Cette annonce a fait l’effet d’une bombe pour les entreprises japonaises qui sont nombreuses à être concernées, puisque 32% des entreprises reprises au sein de l’indice MSCI Japon ont un ratio prix/valeur comptable inférieur à 1. L’une des mesures proposées est de s’assurer que le rendement sur fonds propres soit supérieur au coût du capital, estimé à 8%. Or, au sein de l’indice MSCI Japon 25% des entreprises ont un rendement sur fonds propres (ROE) inférieur à 8%, ce qui est beaucoup dans l’absolu et beaucoup plus que ce que l’on observe ailleurs comme aux États-Unis où seulement 10% des entreprises appartenant au MSCI US ont un ROE inferieur à 8%.
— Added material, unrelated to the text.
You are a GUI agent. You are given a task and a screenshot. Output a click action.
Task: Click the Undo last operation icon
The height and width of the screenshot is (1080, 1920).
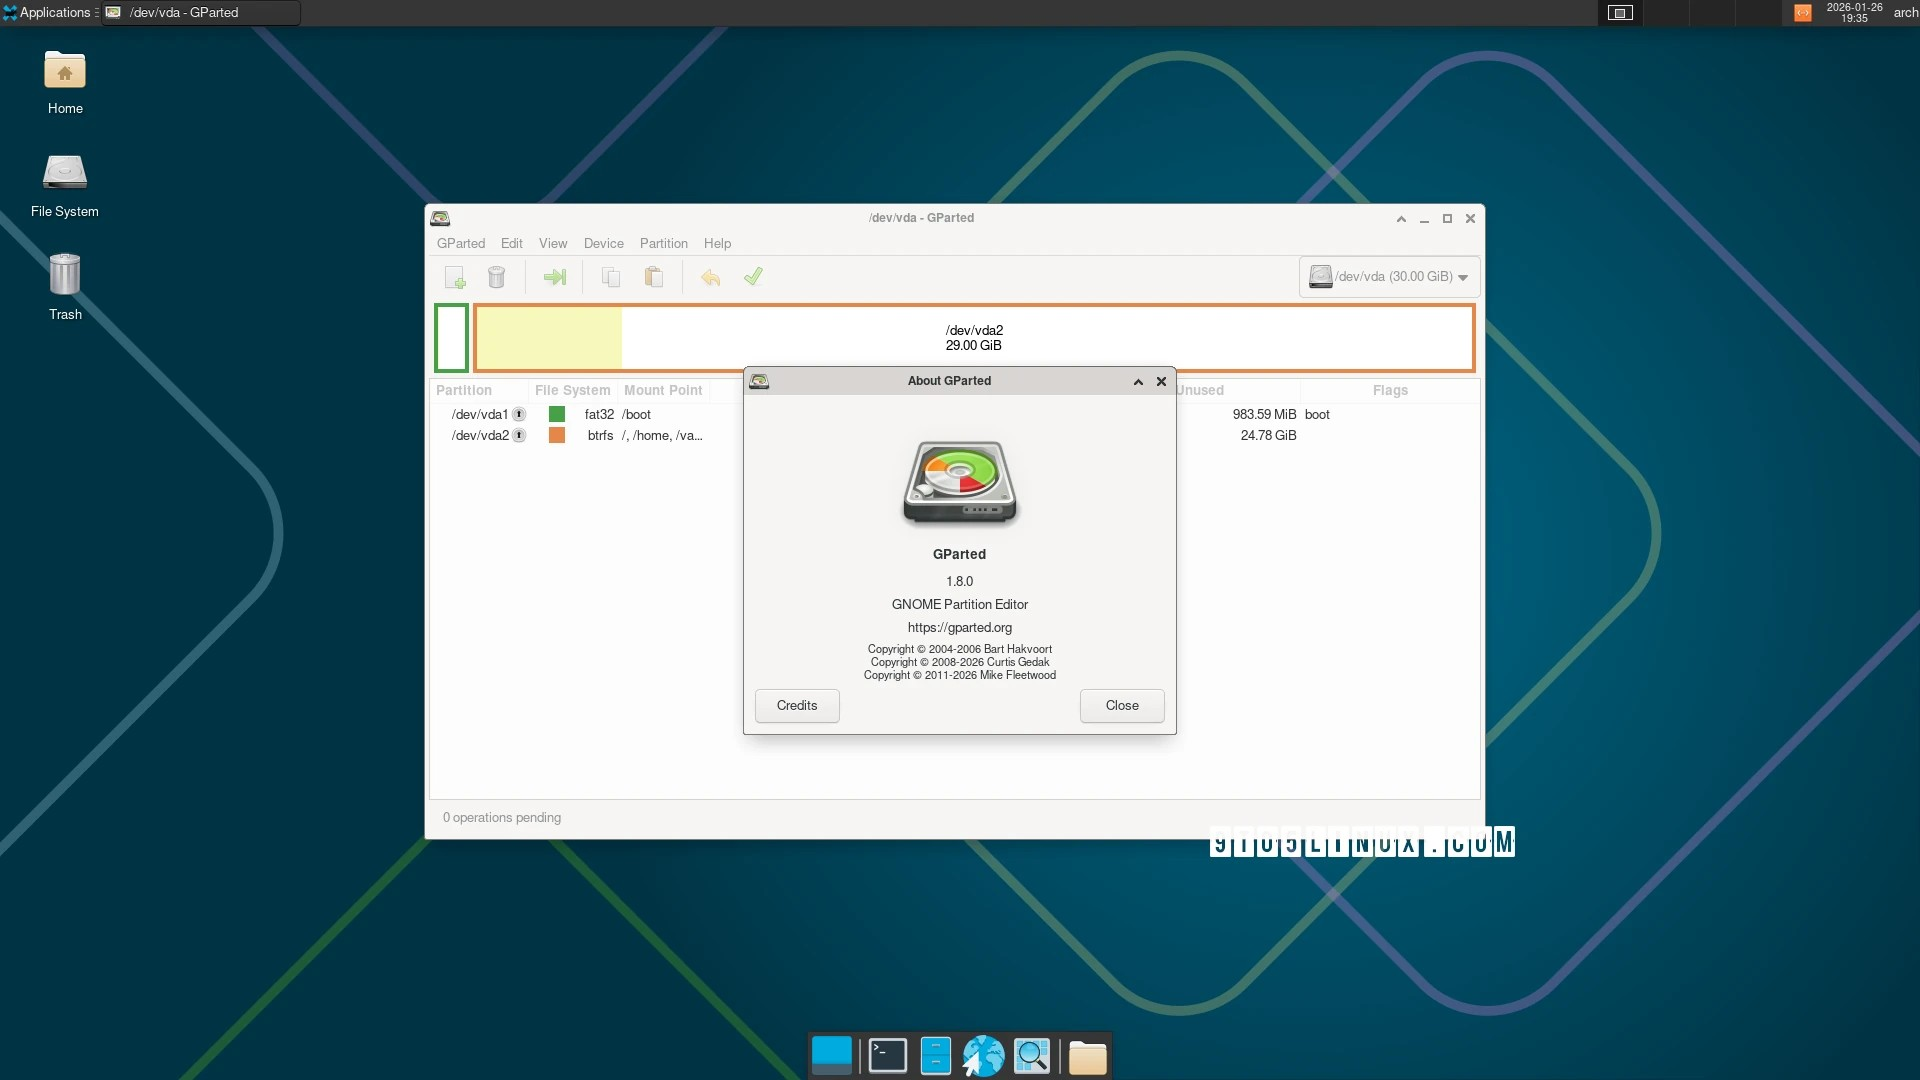click(710, 277)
Les entreprises japonaises ont 3 options pour augmenter leur ROE, elles peuvent augmenter leurs marges ou la rotation de leurs actifs, ce qui est compliqué, ou alors réduire le nombre d’actions en circulation ce qui est beaucoup plus facile. C’est d’autant plus simple que les entreprises japonaises ont beaucoup de cash, puisque 40% des entreprises appartenant au MSCI Japon sont en situation de net cash positif contre seulement 10% aux États-Unis, et qu’elles détiennent encore beaucoup de participations croisées qu’elles gagneraient à liquider. En effet, si les entreprises appartenant au Topix liquidaient toutes leurs participations croisées pour financer des rachats d’actions propres leur ROE passerait de 9,9% a 12,2%. Ce processus prendra bien évidemment du temps mais probabilité que celui-ci ait lieu a fortement augmenté depuis la publication des recommandations du Tokyo Stock Exchange en février 2023, ce qui a aiguisé l’appétit des investisseurs pour le marché japonais depuis le début de l’année. Les perspectives à moyen et long terme sont donc favorables pour les investisseurs en actions japonaises et bien que le marché affiche une hausse de 21% cette année, il n’est pas trop tard pour y rentrer car il se négocie aujourd’hui à 14,5 fois les bénéfices attendus, soit le même niveau qu’à la fin de l’an dernier et un niveau largement inférieur à la moyenne sur 25 ans qui est de 18x.